Modular access to saturated bioisosteres of anilines via photoelectrochemical decarboxylative C(sp3)–N coupling
Keyong Yuan, Hongjun Zhuang, J. Wei, Yu Shen, Hong-Qing Yao, Ming‐Hong Li, Linlin Xu, Ming Shang
Abstract
In drug development, the substitution of benzene rings in aniline-based drug candidates with saturated bridged bicyclic ring systems often enhances pharmacokinetic properties while preserving biological activity. However, current efforts predominantly focuses on bicyclo[1.1.1]pentylamines, accessing analogs capable of mimicking ortho- and meta-substituted anilines remains challenging due to the lack of a versatile and modular synthetic methods. Herein, we present a modular approach to access a diverse array of saturated bioisosteres of anilines via photoelectrochemical-induced decarboxylative C(sp3)–N Coupling.

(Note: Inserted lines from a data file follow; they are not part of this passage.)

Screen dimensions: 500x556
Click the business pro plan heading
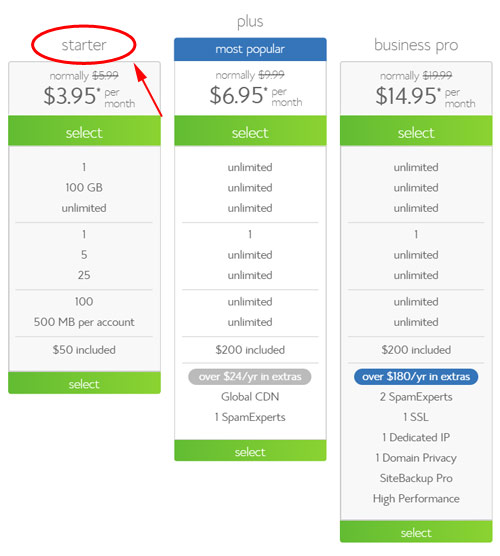click(x=416, y=45)
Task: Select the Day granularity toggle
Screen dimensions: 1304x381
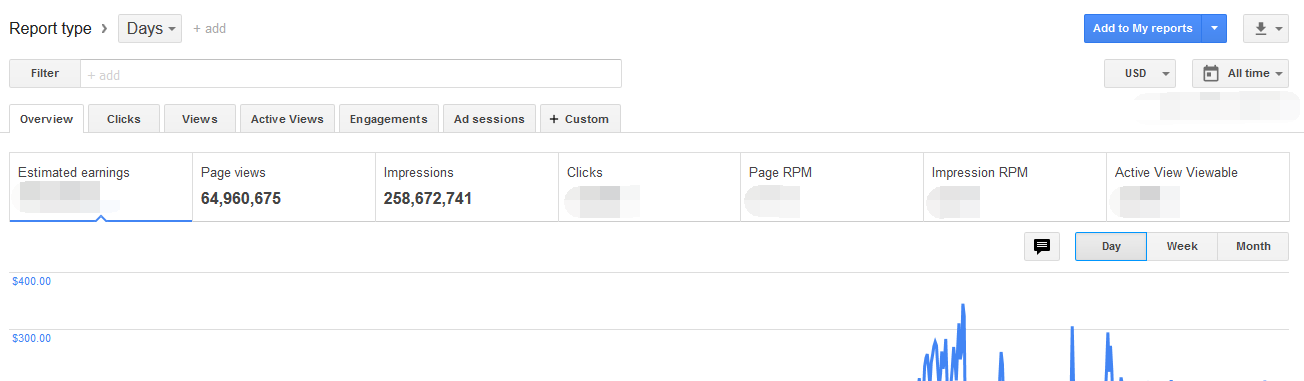Action: point(1111,246)
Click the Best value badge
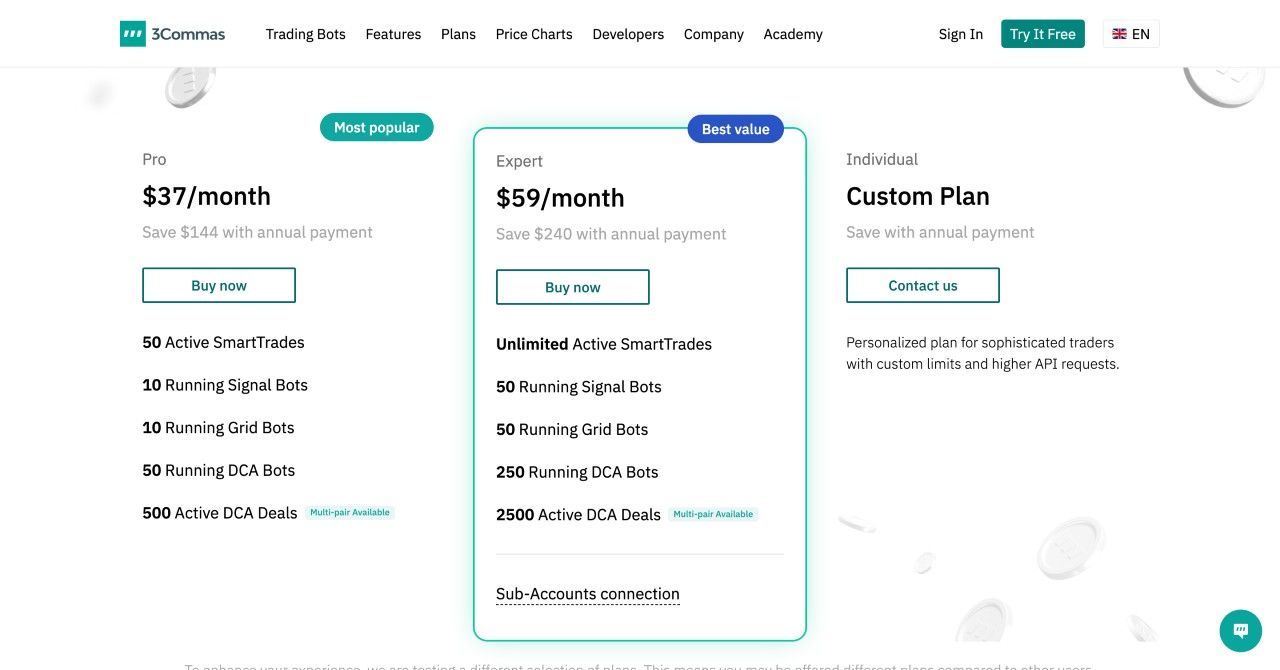Viewport: 1280px width, 670px height. pos(735,129)
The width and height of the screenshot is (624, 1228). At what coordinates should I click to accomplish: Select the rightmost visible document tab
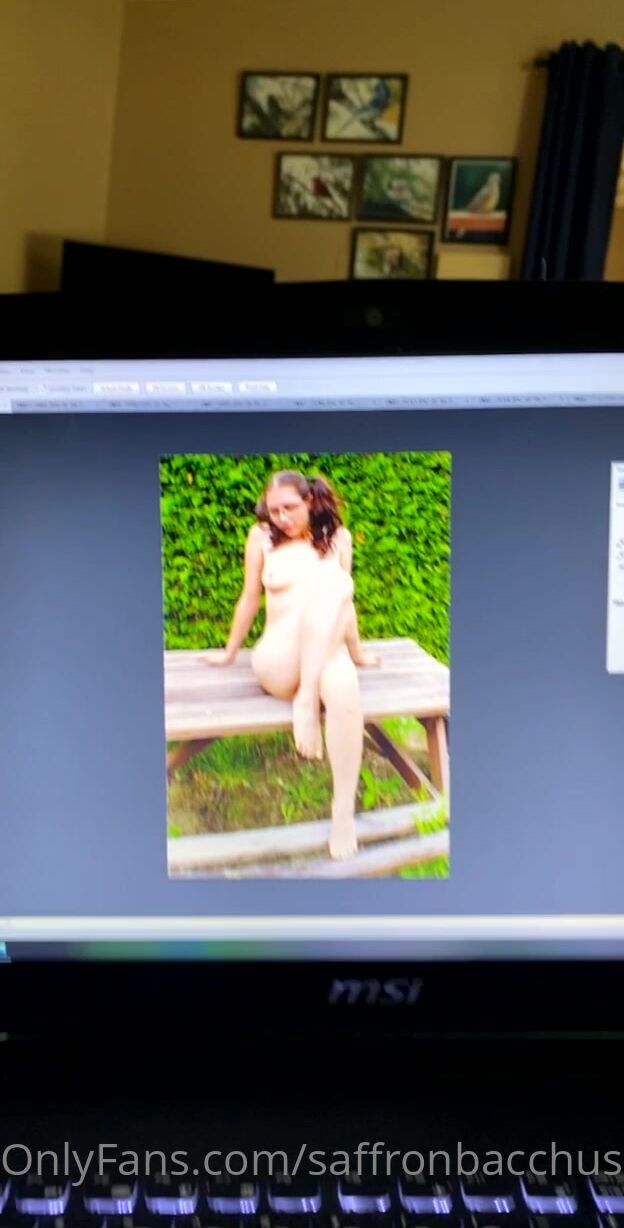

The success of this reaction hinges on the merging the cooperative ligand-to-metal charge transfer (LMCT) with copper-catalyzed amination. Notably, this net-oxidative C(sp3)–N forming reaction operates under mild electrode potentials and proceeds through hydrogen evolution, eliminating the need for external chemical oxidants. Our research enables the facile decarboxylative amination of a set of sp3-rich small-ring cage carboxylic acids, thus offering a versatile bioisosteric replacement for ortho-, meta-, and para-substituted anilines and di(hetero)aryl amines. Accessing analogs capable of mimicking ortho- and meta-substituted anilines remains challenging due to the lack of a versatile and modular synthetic method. Here, the authors present a modular approach to access a diverse array of saturated bioisosteres of anilines via photoelectrochemical-induced decarboxylative C(sp3)–N Coupling.